1. Le Rouergue, un pays rude, de forte vitalité religieuse

Au sud du Massif central, l’antique province du Rouergue faisait partie avant la Révolution du Languedoc, pays d’état 36 . A partir de 1790, les limites du département de l’Aveyron ont coïncidé à peu près avec celles de l’ancienne province du Rouergue. Ce pays présente une succession de plateaux rocheux, entrecoupés de profondes vallées : géographie sauvage qui, de l’Aubrac aux Ségalas, du Levezou aux Causses,  a donné naissance à un monde original. Ici, la pierre est partout, l’eau nulle part, perdue dans ses cheminements secrets 37  ; il s’agit d’un pays rude qui a forgé les hommes à son image.

La famille de Bonald habitait un hôtel particulier à Millau 38 , ville située au confluent du Tarn et de la Dourbie et cité du gant d’agneau depuis le XIIe siècle. Louis de Bonald résidait aussi parfois avec sa famille au château du Monna où il était né3. Le village du Monna, dominé au nord par le Causse noir, se trouve sur la rive droite de la Dourbie, six kilomètres à l’est de Millau 39 . A partir du Monna commencent les énigmes d’hydrologie souterraine et d’archéologie avec par exemple la source du Riou – Ferrand, se trouvant juste en face du château du Monna 40 .

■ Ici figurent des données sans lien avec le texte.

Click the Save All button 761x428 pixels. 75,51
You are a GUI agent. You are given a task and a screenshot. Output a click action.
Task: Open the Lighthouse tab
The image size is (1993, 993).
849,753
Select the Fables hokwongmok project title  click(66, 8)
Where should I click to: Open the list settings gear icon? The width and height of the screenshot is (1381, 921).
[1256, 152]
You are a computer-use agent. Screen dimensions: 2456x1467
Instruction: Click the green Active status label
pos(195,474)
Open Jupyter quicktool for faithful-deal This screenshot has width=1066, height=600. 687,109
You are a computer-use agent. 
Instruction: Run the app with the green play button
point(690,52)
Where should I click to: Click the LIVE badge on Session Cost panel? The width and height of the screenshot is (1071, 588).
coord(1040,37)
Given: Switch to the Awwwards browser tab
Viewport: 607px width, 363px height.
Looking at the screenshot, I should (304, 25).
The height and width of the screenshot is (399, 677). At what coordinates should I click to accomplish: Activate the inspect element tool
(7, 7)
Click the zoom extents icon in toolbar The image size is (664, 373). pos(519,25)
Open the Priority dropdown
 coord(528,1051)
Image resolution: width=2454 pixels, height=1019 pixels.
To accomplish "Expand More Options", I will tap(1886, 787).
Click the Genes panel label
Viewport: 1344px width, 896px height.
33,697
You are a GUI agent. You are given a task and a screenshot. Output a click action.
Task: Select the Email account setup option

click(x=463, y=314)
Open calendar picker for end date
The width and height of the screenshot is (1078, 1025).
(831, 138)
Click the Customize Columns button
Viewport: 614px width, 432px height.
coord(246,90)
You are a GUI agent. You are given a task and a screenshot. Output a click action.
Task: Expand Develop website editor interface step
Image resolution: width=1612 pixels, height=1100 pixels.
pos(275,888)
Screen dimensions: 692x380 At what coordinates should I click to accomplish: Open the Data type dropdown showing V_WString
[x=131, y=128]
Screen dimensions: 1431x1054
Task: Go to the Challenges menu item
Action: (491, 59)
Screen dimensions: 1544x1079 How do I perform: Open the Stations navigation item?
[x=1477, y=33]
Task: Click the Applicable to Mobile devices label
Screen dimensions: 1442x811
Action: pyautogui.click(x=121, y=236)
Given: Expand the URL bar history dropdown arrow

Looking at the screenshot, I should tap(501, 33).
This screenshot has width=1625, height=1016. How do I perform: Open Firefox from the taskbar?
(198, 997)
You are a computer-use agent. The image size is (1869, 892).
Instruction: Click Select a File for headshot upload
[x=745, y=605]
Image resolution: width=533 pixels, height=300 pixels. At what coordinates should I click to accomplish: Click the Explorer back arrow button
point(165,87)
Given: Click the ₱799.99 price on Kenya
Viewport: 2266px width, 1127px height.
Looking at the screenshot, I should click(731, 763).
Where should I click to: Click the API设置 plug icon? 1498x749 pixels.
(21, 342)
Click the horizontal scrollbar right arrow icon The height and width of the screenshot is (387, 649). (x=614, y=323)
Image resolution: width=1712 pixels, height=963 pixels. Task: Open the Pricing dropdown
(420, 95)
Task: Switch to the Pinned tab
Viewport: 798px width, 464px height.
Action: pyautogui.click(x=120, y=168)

Mgr de Bonald resta très attaché à son pays natal dont il aimait les belles et poétiques montagnes et il a fait tous les ans le pèlerinage au berceau de sa famille, tant que ses forces le lui ont permis 41 . Les gens du pays qui l’appelaient le bon cardinal, parlaient avec lui la langue d’oc. Les Millavois (habitants de Millau) n’étaient pas les seuls à se flatter de retrouver un des leurs pourvu des hautes fonctions ecclésiastiques. En effet, l’Aveyron était un pays riche en vocations, gros fournisseur d’évêques puisqu’à l’époque concordataire (1802-1905), il y eut dix-neuf évêques originaires de l’Aveyron 42 dont certains devinrent archevêques comme Mgr Giraud, archevêque de Cambrai de 1842 à 1850 et Mgr Affre, archevêque de Paris de 1840 à 1848. L’Aveyron était le deuxième département après la Seine à avoir autant de ressortissants, membres de l’épiscopat 43 . Le recrutement sacerdotal était particulièrement élevé en Aveyron : le diocèse de Rodez comptait en 1880 un prêtre pour trois cent cinquante habitants et contribuait aux besoins d’autres diocèses comme ceux de Paris et de Toulouse, et aux besoins des missions. En 1872, le nombre de pascalisants était encore évalué à quatre vingt deux pour cent de la population 44 . La ville de Millau, pour sa part, avec une main d’œuvre locale, était plus pratiquante bien que plus ouvrière que Villefranche de Rouergue. En tout cas, le Rouergue fait partie de ces régions de forte vitalité religieuse qui encerclent le Massif central par le sud et l’est, du Pays basque au Jura. Le pape Pie IX n’appelait-il pas le diocèse de Rodez, “cette Bretagne du midi” 45  ? Demandons-nous si la famille du futur archevêque de Lyon, Maurice 46 de Bonald, correspond bien à l’image flatteuse des Rouerguats donnée par le pape Pie IX.

Notes
36.

Le Languedoc possédait des états provinciaux chargés de voter, répartir et lever l’impôt.

37.

Jean GIRBAS, “Le meilleur guide du Rouergue est sa mémoire”, Géo, n°190, décembre 1994, pp. 129 et 137.

38.

Témoignage de M. Jean de Bonald, descendant collatéral du cardinal de Bonald, actuel propriétaire du château.

39.

Voir la photographie dans les annexes du T.2 de la thèse.

40.

E. A. MARTEL, Millau capitale des Causses,canyons et cavernes ,impr .Artières à Millau,1925, 512 p.( p. 37-38).

41.

Anonyme, Vie de son éminence le cardinal de Bonald, archevêque de Lyon, Briday, Lyon, 1870, 198 p. (p. 10). (A.M. de Lyon, cote : SM 861).

42.

J.O. BOUDON, L’épiscopat français à l’époque concordataire (1802-1905), Le Cerf, Paris, 1996, 589 p. (pp. 28-29).

43.

Ibid., carte p. 28. Il y en eut autant qu’en Haute-Garonne mais plus que dans le Rhône (17).Parmi les dix-neuf évêques aveyronnais, six le sont devenus sous la Restauration dont Mgr de Bonald. (Ibid., pp. 28 et 31).

44.

G. CHOLVY et Y.M. HILAIRE (dir.), Histoire religieuse de la France – géographie XIX e – XX e siècle, Privat, 2000, 255 p. (p. 82).

45.

Ibid., p. 69.

46.

On lui a sans doute attribué ce prénom car son père se prénommait déjà Louis.